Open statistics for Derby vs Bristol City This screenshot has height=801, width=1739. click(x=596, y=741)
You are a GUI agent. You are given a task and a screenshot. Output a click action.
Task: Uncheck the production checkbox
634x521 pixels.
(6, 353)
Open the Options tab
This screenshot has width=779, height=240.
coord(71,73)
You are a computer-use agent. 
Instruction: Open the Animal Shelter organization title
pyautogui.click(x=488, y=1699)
============
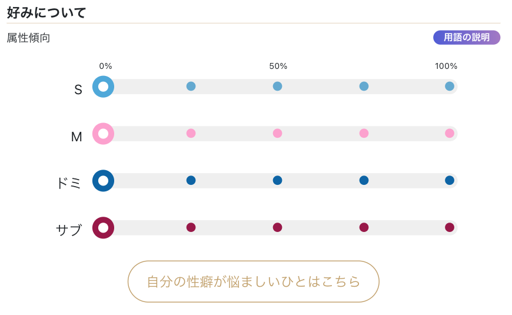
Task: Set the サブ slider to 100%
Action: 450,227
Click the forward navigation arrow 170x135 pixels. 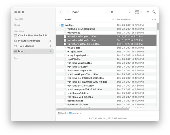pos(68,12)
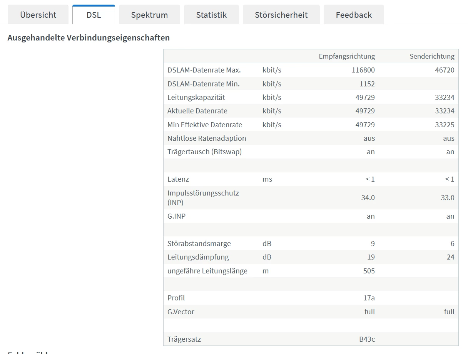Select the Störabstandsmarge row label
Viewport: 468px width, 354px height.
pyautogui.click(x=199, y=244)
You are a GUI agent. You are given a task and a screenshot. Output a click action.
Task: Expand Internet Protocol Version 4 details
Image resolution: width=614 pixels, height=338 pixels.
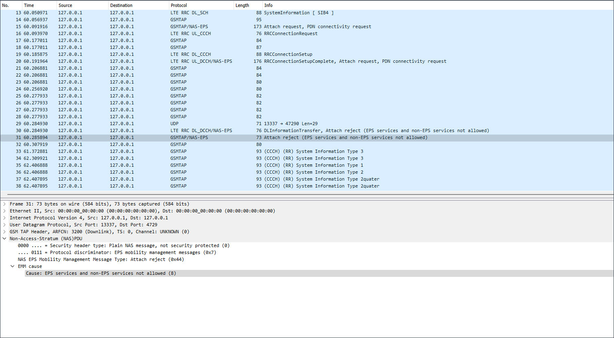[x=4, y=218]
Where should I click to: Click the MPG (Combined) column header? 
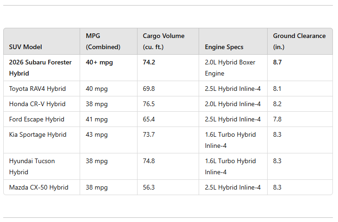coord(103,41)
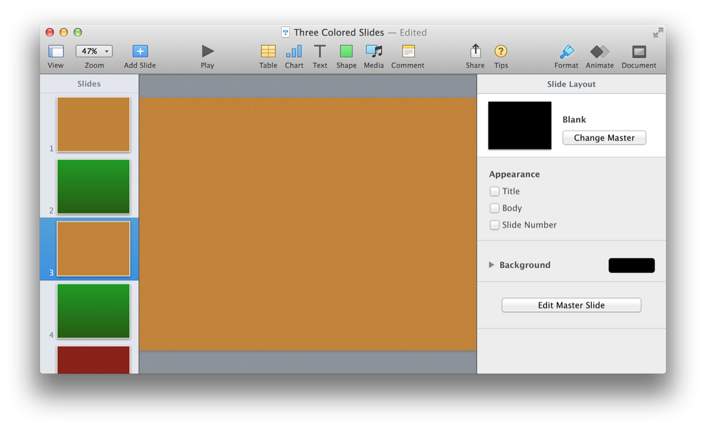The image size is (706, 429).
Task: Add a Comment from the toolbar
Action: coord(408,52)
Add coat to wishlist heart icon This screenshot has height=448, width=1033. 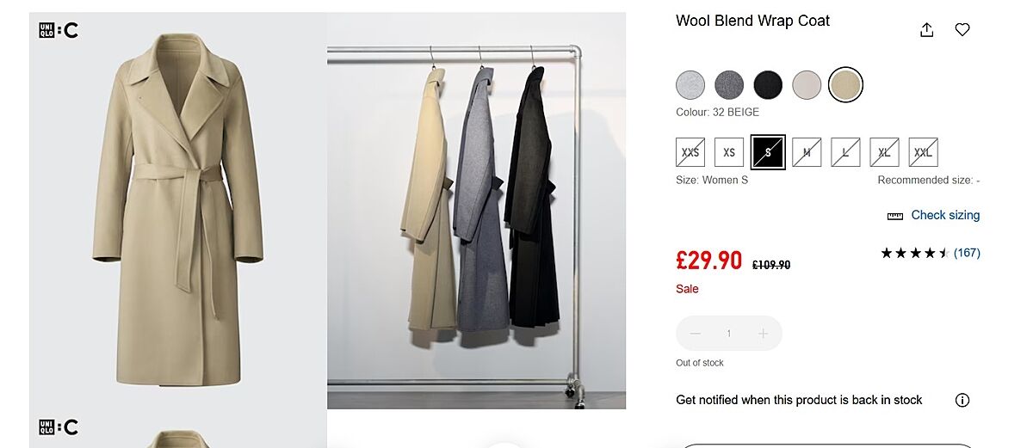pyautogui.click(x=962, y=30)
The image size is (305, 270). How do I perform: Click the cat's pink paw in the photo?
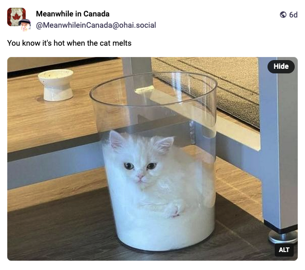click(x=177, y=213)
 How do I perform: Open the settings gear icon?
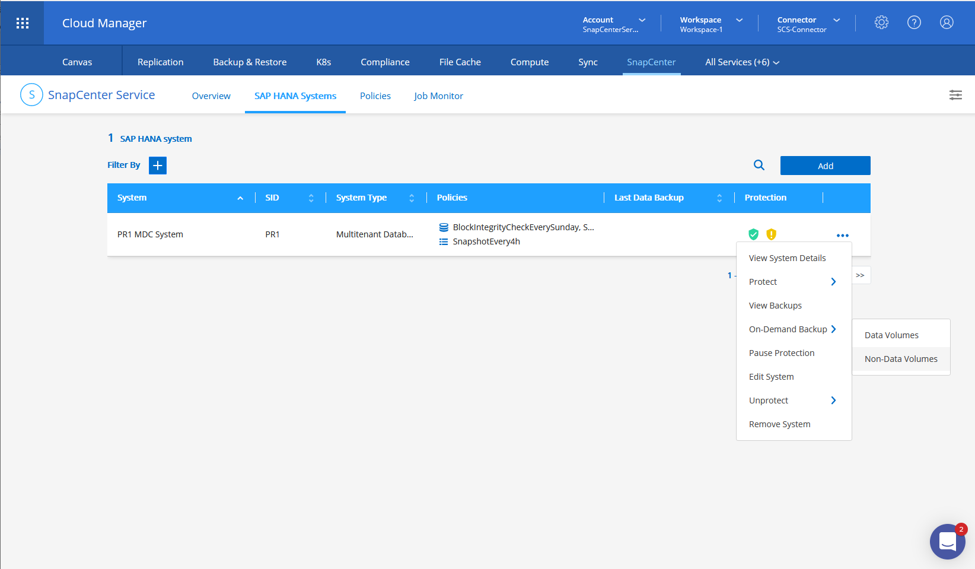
============
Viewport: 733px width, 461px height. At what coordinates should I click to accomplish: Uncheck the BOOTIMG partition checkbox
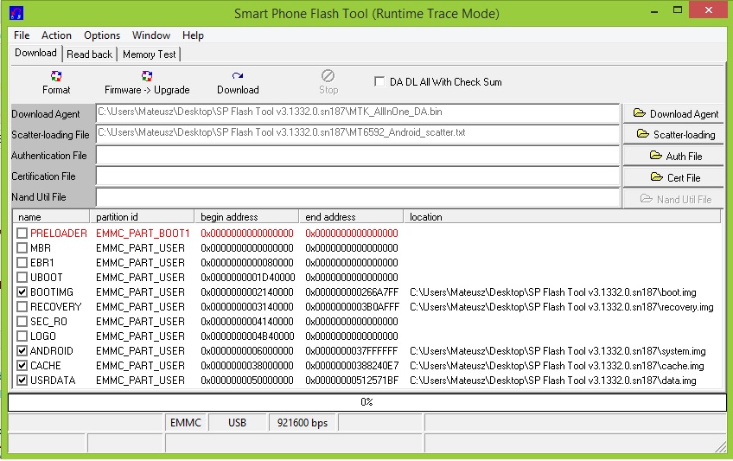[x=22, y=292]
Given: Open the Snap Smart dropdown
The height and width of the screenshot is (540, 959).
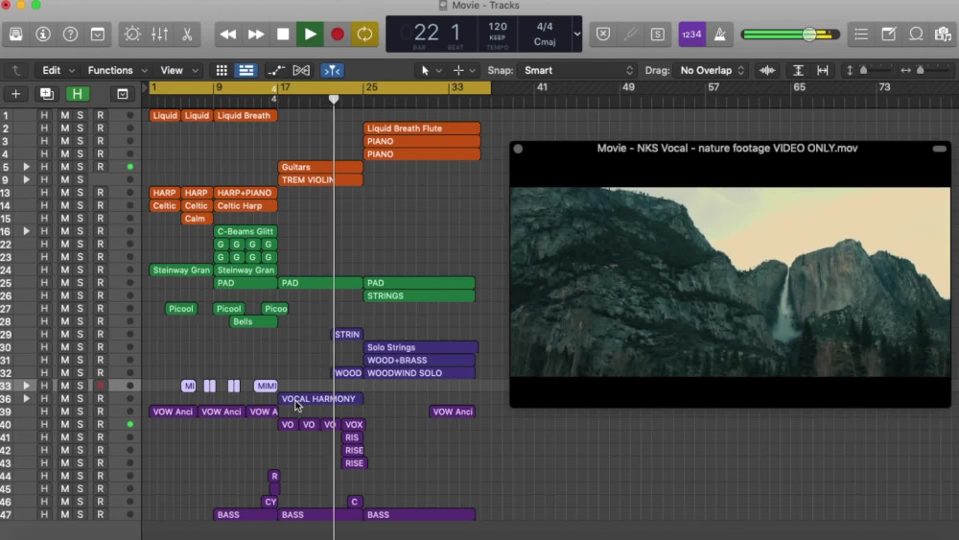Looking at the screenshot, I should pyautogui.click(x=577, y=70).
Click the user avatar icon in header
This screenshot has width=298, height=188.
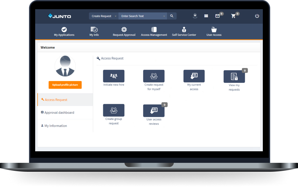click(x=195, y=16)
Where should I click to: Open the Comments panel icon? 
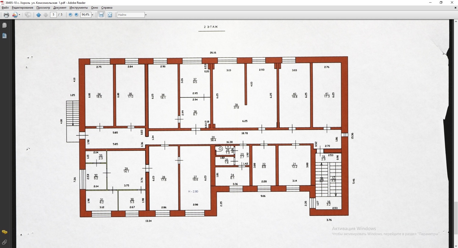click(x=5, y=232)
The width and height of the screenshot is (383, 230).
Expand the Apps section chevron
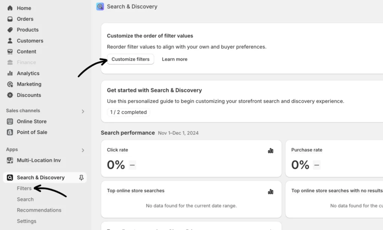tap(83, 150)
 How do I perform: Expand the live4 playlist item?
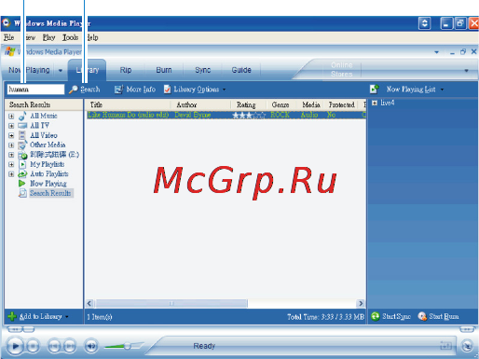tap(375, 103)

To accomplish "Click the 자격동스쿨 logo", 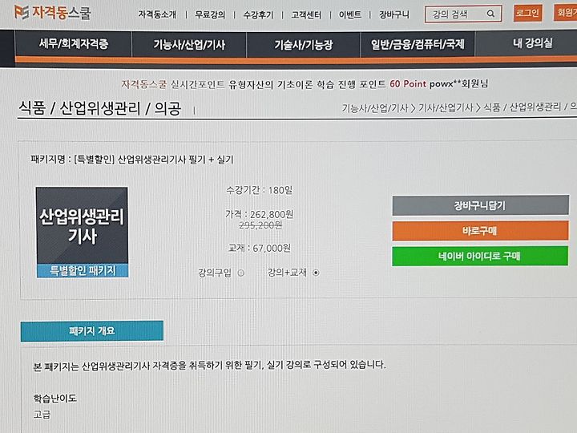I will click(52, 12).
============
* [Exercise directions] Using the records above, return verbatim only the part that opens with the line containing "Given: Open the Snap Smart dropdown" and closes with the line containing "The width and"; pictures stay out.

* [Task answer]
Given: Open the Snap Smart dropdown
The height and width of the screenshot is (540, 959).
Looking at the screenshot, I should pyautogui.click(x=577, y=70).
Click the user avatar icon in header
This screenshot has width=298, height=188.
click(x=195, y=16)
Where should I click to: Open the Comments panel icon? 
click(x=5, y=232)
The width and height of the screenshot is (383, 230).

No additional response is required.